'Organ-on-a-Chip' May Help Treat Brain Injuries and Disease

Russell Cothren

Nasya Sturdivant, a doctoral student in the Department of Biomedical Engineering, is working on building an artificial blood-brain barrier. Her research could help develop drugs to treat traumatic brain injury, as well as diseases such as Alzheimer's and Parkinson's.

A traumatic brain injury is caused by a bump, blow or jolt to the head, or a penetrating head injury that disrupts the normal function of the brain. The severity of such an injury may range from mild to severe. At least 2 percent of the U.S. population has been disabled by traumatic brain injuries, including thousands of military veterans.

Nasya Sturdivant, a doctoral student in the Department of Biomedical Engineering, hopes her research can improve the treatment of traumatic brain injuries.
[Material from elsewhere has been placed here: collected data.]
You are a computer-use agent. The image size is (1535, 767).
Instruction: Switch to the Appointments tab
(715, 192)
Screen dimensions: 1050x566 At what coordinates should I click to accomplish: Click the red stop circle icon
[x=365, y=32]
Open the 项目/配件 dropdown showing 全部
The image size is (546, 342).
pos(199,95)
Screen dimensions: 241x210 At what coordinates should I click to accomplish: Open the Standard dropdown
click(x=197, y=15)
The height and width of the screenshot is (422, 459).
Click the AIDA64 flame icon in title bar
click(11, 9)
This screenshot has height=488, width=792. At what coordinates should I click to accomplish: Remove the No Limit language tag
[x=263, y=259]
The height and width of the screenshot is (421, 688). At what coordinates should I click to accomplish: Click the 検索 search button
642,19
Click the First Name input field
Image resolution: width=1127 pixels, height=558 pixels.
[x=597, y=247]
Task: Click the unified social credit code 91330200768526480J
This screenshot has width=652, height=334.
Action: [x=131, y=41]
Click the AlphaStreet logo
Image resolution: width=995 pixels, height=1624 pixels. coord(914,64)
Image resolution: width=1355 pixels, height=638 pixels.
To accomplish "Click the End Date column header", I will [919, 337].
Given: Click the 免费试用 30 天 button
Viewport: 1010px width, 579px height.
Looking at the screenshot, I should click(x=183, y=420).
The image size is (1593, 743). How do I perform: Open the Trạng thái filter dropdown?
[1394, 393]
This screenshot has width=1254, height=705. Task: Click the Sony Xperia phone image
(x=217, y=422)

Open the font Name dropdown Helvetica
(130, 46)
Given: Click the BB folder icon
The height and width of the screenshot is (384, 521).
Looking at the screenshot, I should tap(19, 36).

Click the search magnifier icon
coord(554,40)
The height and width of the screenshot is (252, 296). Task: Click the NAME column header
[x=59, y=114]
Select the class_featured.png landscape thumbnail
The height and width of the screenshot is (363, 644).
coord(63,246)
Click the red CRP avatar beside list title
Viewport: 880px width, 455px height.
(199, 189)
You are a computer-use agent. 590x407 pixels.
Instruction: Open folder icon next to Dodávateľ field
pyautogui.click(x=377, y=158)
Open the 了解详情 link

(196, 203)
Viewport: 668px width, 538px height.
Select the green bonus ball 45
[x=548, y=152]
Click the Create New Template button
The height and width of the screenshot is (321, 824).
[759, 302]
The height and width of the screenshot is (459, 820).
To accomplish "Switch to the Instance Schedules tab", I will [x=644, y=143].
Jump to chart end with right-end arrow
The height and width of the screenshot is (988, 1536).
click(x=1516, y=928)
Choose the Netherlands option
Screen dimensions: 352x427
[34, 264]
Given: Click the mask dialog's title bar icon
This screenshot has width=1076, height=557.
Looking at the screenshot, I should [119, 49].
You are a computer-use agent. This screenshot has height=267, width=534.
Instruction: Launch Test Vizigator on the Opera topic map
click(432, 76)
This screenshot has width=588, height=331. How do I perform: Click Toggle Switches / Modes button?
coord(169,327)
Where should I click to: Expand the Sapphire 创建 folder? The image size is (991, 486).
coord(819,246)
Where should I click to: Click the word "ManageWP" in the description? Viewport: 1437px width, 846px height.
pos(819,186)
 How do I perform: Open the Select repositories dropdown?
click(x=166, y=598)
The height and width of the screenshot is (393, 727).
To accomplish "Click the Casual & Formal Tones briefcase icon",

Sturdivant is working to build an effective synthetic blood-brain barrier that could be replicated in the body.

"I love solving problems," she said. "I want to impact the world in a positive way and this is my way of doing it."

A major problem in treating this kind of injury is the blood-brain barrier, a highly selective permeability barrier that separates circulating blood from brain fluid in the central nervous system.

The blood-brain barrier is beneficial to our health. It allows the passage of molecules such as glucose and amino acids that are crucial to neural function, and it prevents infections and toxins from entering the brain. On the other hand, the barrier complicates the treatment of traumatic brain injury, as well as diseases such as Alzheimer's and Parkinsons', because it blocks the passage of medicine or therapeutic drugs.

Sturdivant and biomedical engineering professors Kartik Balachandran and Jeffrey Wolchok are aiming to accomplish this with a device called a stretch bioreactor, which simulates the effects of traumatic brain injuries in the university's Mechanobiology and Soft Materials Laboratory.

The goal of the project is to build a blood-brain barrier "organ-on-chip" system that will be used as a platform to develop drugs to treat blood-brain barrier dysfunction following traumatic brain injury.

Sturdivant is using a multi-scale approach to understand the cellular and tissue-level mechanisms that lead to the disruption of the blood-brain barrier after a traumatic brain injury.

"We want to make sure that this blood-brain barrier is as close to what is in the body as possible," she said. "Once we create it, we will subject it to traumatic brain injury with our reactor that we built in the lab. If there are changes in permeability, we can identify the sizes of molecules we can get to pass through the blood-brain barrier, and that will help us determine what drugs we can get into the brain to mediate the effects of the injury."

Sturdivant is studying at the U of A on a National Science Foundation Graduate Research Fellowship and a U of A Doctoral Academy Fellowship.

"Nasya is a very important part of this research project," Balachandran said. "She is also my 'eyes' in the lab, as well. She supervises undergraduate students on this project and does a great job to ensure they stay on track."

Sturdivant spent a month learning how to isolate endothelial cells at the U.S. Food and Drug Administration's National Center for Toxicological Research in Pine Bluff, Arkansas.

"Nasya is an excellent student and a quick learner," said Syed Ali, senior biomedical research scientist and head of the Neurochemistry Lab at the toxicological research center. "I was very impressed. She has a high aptitude for learning and asked lots of questions. It's hard to find students who are independent thinkers, but that's the only way you will learn, to ask questions."

Sturdivant first became interested in how stress affects the brain as an undergraduate student at North Carolina A&T State University in Greensboro, N.C. "There are so many disease processes that cause some kind of mechanical change in the body and that's what I like to observe," she said.